Der selbst ernannte Top-Arbeitgeber Bahn liefert eine blamable Vorstellung ab. Wegen fehlender Spezialisten in den Stellwerken wird eine ganze Region zeitweilig von beträchtlichen Einschränkungen im Zugverkehr geplagt. Eine Entschuldigung des zuständigen Netzchefs klingt für die betroffenen Fahrgäste wie Hohn. Es ähnelt der Standardbitte um „Verständnis“ bei anderen Missgeschicken wie Verspätungen. Davon bringen die Kunden aber zurecht immer weniger auf. Insbesondere im Regionalverkehr haben viele von ihnen den Eindruck, dies sei gegenüber dem höchst einträglichen Hochgeschwindigkeitsnetz eine Bahn zweiter Klasse. Dieser Verdacht drängt sich auf, auch wenn die Bahn dies bestreitet.

 

Ein großes Versäumnis liegt in der Vergangenheit. Viele Jahre hat der Konzern Personalpläne zusammengestrichen, wo immer es ging. Jetzt erhält das Unternehmen die Quittung für den Jobabbau. Zwar wurden die Weichen umgestellt. Früher wurde saniert, heute wird rekrutiert, wie es der Personalvorstand nennt. Doch offenkundig geht das nicht schnell genug. Hier liegt das zweite Versagen. Wie können ein paar Urlauber und Kranke zu einer Gefahr für Teile des Schienennetzes werden? Es muss ja nicht jeder Posten doppelt und dreifach besetzt sein. Aber eine Sicherheitsreserve durch die Ausbildung der Stellwerker für mehrere Einsatzorte kann man als Selbstverständlichkeit ansehen. Statt dessen behilft sich die Bahn mit Sonderschichten und Überstunden für das überlastete Personal.

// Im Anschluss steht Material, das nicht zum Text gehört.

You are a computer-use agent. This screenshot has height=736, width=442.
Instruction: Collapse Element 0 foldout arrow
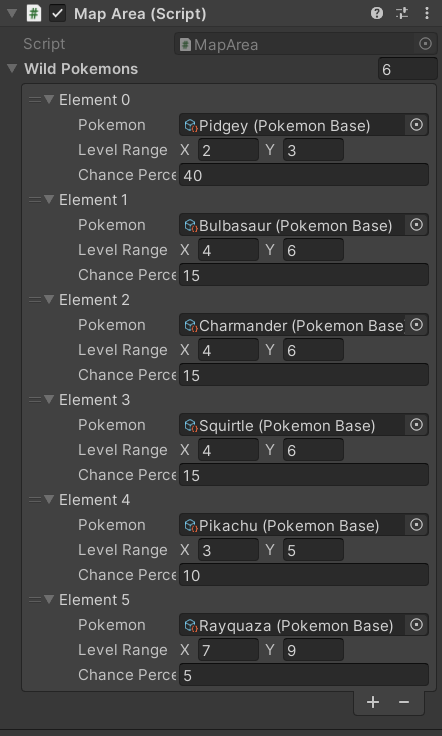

Top-Arbeitgeber wird man so nicht, eher Flop-Arbeitgeber.

 

Erklärungsbedarf gibt es auch bei weiteren Fragen. Bedroht der Personalengpass zum Beispiel in anderen Regionen den reibungslosen Ablauf? Und wer wusste von den Risiken und unterließ es, dagegen anzugehen? Der Betriebsrat hat regelmäßig auf die Missstände hingewiesen, ohne eine Reaktion des Managements der Netzgesellschaft. Da stellt sich automatisch die Frage nach der Verantwortung für das Desaster in Mainz. Bahnchef Rüdiger Grube sollte sie nicht nur gegenüber dem Verkehrsminister sondern auch gegenüber der Öffentlichkeit beantworten. Sonst verspielt das Unternehmen jenes Vertrauen, dass es gerade mühevoll herstellen will.

 

Zudem liefern Pannen wie diese den Befürwortern einer Trennung von Netz und Betrieb der Bahn weitere Argumente. Das Netz gehört dem Steuerzahler. Wenn es nicht in dessen Sinn bewirtschaftet wird, ist der Verwalter vielleicht nicht der richtige, weil ihm andere Interessen mehr am Herzen liegen.